In what has to be one of the least ‘rock’ introductions to an NME-hyped act ever, Zulu Winter singer Will Daunt laughingly apologises for doing housework while being interviewed. “Err…I’m rooting around in my fridge and making herbal tea before I go to bed. We’re going to America for three weeks on Monday,” he says calmly “We definitely aren’t foolish enough to set ourselves for this ‘new British hope conquering America’ nonsense. It’s a big place and it’s so exciting to go so early in our careers; we’ve only released two songs,” he says sipping his tea.
“We’re a pretty likeminded, democratic band, so there’s no leader or decision-maker, just five strong-minded people who argue a lot to make a collective decision. Because of the way we’ve gone about things, I don’t feel like we’re part of any scene,” Daunt explains carefully. “We locked ourselves away for a long time and just wrote, we didn’t really come out of or join a London scene or a UK scene.
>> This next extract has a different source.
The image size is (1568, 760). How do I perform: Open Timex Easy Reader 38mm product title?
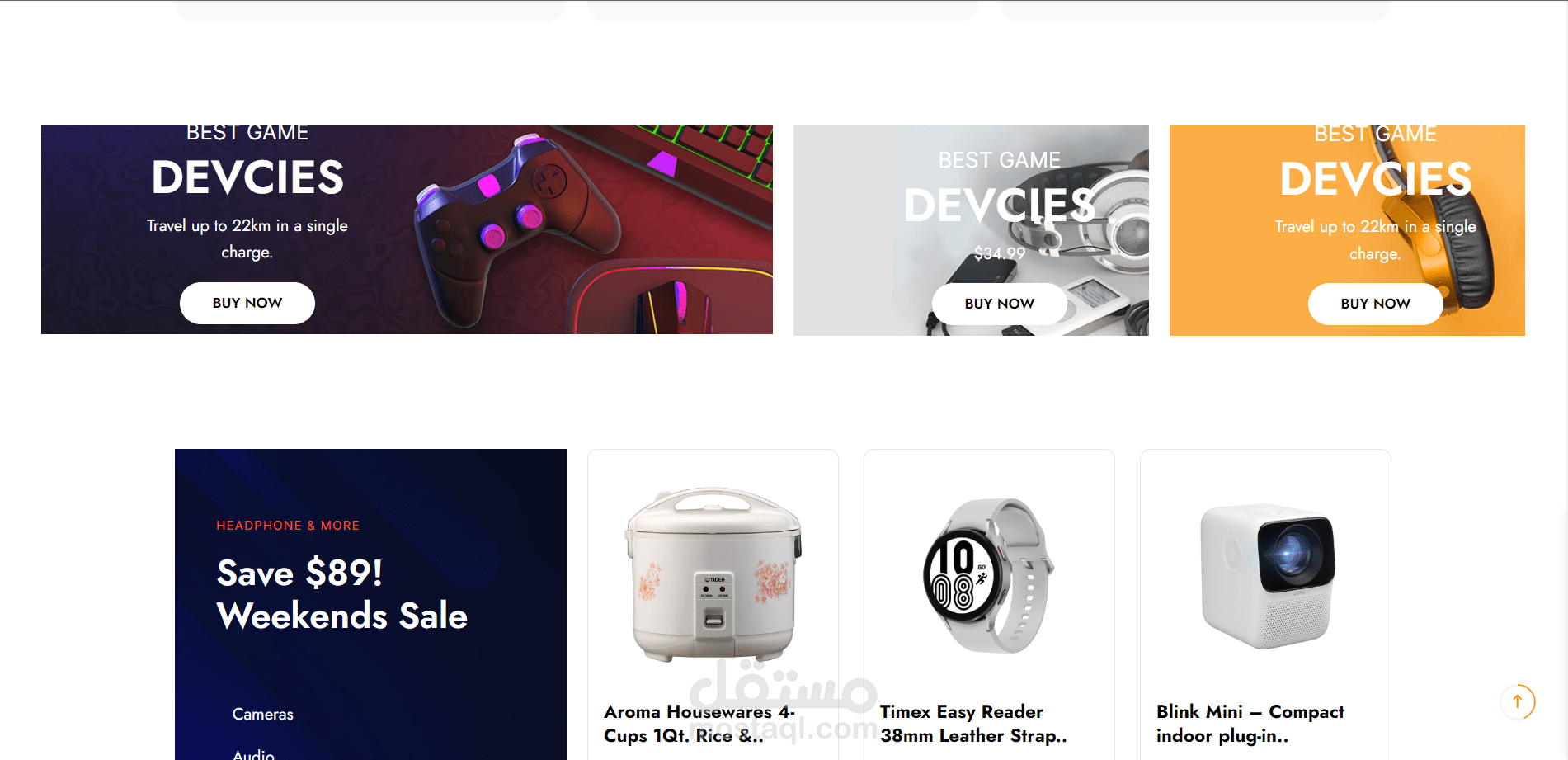tap(973, 724)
We’ve seen a lot of bands go out and play the songs they’re putting on their records a lot of times, but we didn’t,” which is unusual given the suitability of their widescreen indie rock for a live setting.
Already having drawn hundreds of thousands of views since being uploaded, Zulu Winter’s two songs We Should Be Swimming and Never Leave are also glimpses into their forthcoming album Language, the recording of which was completed in February. The wildly enthusiastic responses from blogs as well as established media outlets aren’t phasing the band at all. “It’s nice, but you can’t listen to it,” says Daunt over further sounds of housework. “Part of the reason we decided to do all the writing first was to avoid the rush that bands find themselves in when that they get a deal then have a month to write the record so everyone panics. [Australian label] Dew Process saw us in rehearsal and off the back of that, they said ‘we believe in you guys’ which was great. It was their suggestion to come over, and the more people we can play to outside of the UK and Europe the better. Apart from anything else, coming to Australia will be a great break from winter. We’re only there for two shows, but we’ll be back for a festival at some point,” he reveals suggestively.
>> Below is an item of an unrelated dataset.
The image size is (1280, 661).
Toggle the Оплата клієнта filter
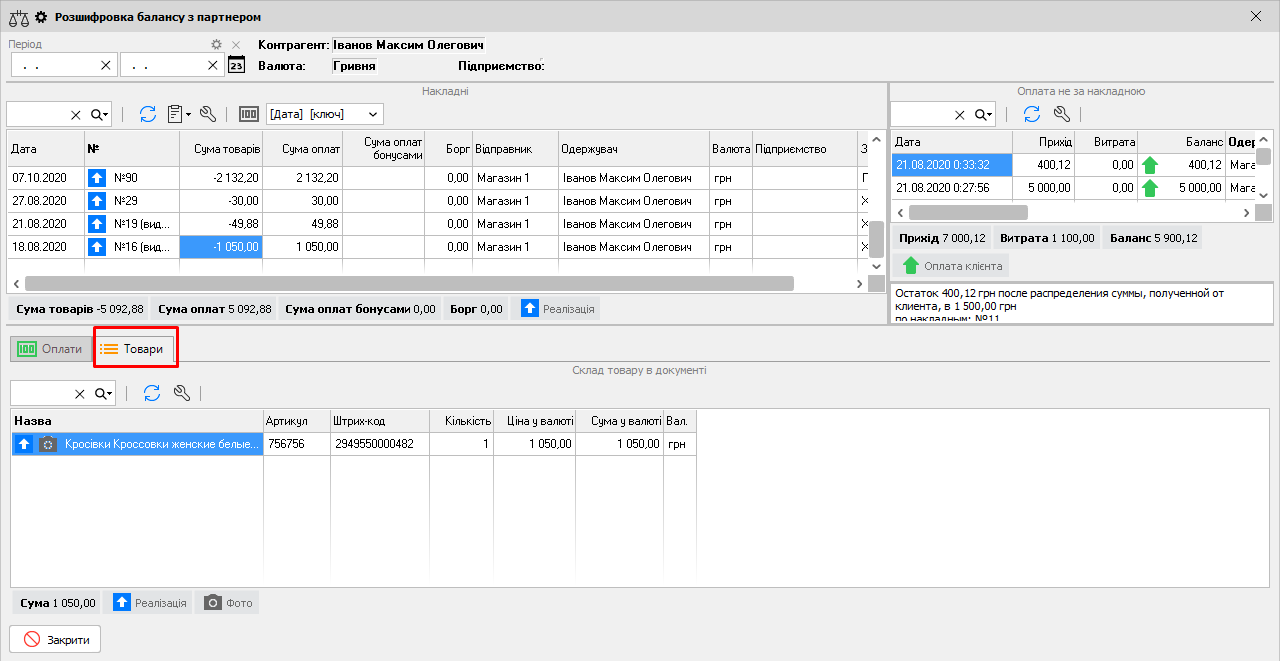coord(952,265)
“To a certain extent, the main reasons is because we love playing together and we love music, and to have our music bring all these people around us – these influential people and pacemakers - their saying we’re going to be the next big thing, it’s flattering,” he continues keenly. “There is a certain amount of pressure on us, but if you pay attention to that then you can go wrong.”
What seems inevitable about listening to these two songs is that they’re tailor made for massiveness. Despite the soaring choruses, danceable beats, shimmering guitars and plaintive vocals, Daunt insists that the band are ‘just fans of good pop music with a bit of depth and interest’. He explains further: “We are excited about how we’re doing and it is nice to be getting this sort of hyperbole, but we’ve never had a ‘fuck yeah, we’ve just written a number one!’ moment. We just wrote some songs and obviously I’m the singer and as far as lyrics and core structures and melodies go, I’m contributing more than the other members to that, but we just want to create something we’re all proud of. It would be nice to have people acclaiming the album as being great and worthy of attention from other people, but there was never any aim to headline the Pyramid Stage at Glastonbury or any nonsense like that. If journalists want to say that [and they have] then fine, but that’s definitely not coming out of our mouths.”